What to do>
Find every line in the data below that contains the string "resolution", and copy each of those lines. Case counts, so match uppercase and lowercase letters precisely.

[start of Data supplied]

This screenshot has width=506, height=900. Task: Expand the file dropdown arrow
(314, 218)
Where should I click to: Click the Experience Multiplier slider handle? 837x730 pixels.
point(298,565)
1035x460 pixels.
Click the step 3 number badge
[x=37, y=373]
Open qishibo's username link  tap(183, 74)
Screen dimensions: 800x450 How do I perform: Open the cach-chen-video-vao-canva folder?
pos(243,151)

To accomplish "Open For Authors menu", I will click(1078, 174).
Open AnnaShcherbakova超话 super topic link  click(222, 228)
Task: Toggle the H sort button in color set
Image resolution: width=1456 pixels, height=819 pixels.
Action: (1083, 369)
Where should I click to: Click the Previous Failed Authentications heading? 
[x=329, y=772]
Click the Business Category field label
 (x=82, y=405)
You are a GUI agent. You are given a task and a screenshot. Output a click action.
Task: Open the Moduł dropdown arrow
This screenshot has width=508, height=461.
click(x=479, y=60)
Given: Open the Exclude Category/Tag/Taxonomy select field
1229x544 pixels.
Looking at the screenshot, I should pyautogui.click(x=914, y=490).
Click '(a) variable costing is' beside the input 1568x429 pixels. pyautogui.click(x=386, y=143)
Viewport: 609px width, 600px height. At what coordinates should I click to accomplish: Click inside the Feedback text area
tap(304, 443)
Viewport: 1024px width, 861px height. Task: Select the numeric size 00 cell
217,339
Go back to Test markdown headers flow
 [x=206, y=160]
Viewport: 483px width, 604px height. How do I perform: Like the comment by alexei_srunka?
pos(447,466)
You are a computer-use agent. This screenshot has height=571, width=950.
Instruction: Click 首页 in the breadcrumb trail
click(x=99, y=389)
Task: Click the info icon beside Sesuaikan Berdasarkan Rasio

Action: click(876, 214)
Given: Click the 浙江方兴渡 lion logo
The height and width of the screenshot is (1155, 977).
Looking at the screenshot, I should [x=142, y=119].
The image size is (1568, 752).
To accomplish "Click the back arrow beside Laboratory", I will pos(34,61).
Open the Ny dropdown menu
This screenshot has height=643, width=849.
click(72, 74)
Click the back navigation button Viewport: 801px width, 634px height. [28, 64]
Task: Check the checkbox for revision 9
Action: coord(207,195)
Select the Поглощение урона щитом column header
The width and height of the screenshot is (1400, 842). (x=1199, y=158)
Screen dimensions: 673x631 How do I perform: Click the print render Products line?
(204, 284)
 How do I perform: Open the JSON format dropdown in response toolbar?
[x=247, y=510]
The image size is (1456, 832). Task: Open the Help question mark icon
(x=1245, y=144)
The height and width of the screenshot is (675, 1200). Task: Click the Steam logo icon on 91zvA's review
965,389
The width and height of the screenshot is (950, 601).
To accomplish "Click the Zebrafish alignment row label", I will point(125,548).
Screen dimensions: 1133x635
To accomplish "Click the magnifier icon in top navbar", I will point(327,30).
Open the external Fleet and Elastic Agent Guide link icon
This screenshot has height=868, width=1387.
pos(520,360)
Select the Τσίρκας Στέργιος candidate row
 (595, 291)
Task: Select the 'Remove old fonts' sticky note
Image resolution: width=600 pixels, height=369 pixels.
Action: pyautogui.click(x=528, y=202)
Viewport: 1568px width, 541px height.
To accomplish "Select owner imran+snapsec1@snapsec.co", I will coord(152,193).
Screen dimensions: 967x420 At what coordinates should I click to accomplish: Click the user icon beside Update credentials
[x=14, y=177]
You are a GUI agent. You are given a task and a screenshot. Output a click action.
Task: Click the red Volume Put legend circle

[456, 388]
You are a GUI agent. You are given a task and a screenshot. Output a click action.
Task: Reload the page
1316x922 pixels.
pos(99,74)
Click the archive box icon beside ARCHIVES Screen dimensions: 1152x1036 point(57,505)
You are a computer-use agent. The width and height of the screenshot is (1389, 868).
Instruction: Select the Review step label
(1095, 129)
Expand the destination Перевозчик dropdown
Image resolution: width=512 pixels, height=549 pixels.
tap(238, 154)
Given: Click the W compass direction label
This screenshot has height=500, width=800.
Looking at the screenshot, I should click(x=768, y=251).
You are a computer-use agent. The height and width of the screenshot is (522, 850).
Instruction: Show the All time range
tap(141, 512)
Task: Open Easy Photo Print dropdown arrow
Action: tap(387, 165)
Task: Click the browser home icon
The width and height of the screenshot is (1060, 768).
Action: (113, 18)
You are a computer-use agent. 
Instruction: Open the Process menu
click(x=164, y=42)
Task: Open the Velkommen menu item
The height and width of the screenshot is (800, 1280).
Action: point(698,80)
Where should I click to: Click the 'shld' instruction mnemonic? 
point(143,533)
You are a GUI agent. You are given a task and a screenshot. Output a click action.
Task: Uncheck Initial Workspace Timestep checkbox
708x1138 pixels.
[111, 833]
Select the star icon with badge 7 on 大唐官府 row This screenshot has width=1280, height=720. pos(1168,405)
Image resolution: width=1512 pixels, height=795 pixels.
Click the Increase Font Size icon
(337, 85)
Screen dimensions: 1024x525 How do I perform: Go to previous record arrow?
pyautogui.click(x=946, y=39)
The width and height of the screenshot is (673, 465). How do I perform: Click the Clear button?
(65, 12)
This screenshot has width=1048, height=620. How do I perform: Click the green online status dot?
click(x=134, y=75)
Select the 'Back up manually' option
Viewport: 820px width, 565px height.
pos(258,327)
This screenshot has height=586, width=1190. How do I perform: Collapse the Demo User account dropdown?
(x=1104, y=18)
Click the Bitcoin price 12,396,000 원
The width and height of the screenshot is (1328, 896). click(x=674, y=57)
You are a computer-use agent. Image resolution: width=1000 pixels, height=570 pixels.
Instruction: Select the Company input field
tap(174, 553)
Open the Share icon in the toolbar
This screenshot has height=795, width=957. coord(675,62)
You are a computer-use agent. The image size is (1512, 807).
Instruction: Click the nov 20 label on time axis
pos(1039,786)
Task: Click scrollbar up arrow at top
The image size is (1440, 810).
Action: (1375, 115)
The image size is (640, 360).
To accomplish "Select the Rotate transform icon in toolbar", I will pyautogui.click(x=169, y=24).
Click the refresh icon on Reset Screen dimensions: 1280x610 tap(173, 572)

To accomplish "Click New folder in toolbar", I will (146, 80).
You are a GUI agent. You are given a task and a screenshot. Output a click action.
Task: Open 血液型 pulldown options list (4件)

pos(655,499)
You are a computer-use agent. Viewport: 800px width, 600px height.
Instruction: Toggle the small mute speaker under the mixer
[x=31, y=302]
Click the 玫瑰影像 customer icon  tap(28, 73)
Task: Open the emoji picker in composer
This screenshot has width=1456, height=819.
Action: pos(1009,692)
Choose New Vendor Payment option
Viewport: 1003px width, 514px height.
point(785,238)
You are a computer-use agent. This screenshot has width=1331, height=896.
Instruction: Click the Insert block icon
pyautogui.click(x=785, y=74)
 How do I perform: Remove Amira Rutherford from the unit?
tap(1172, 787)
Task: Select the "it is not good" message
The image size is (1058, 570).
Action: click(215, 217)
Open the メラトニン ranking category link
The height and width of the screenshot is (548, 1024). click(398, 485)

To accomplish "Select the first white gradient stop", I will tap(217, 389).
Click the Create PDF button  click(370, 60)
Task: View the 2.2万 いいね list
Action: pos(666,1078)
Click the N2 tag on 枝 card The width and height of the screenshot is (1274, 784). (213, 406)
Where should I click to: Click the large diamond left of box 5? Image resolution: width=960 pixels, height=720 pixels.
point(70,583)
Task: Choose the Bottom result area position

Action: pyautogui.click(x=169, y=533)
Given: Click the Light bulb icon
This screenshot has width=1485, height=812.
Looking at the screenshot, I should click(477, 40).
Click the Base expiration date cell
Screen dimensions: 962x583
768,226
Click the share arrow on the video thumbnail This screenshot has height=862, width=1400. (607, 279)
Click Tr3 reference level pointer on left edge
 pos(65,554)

[end of Data supplied]

Result below>
Image resolution: width=1456 pixels, height=819 pixels.
Image resolution: width=600 pixels, height=369 pixels.
Image resolution: width=512 pixels, height=549 pixels.
Image resolution: width=1512 pixels, height=795 pixels.
You are a computer-use agent. Image resolution: width=1000 pixels, height=570 pixels.
Where should I click to: Click the large diamond left of box 5? Image resolution: width=960 pixels, height=720 pixels.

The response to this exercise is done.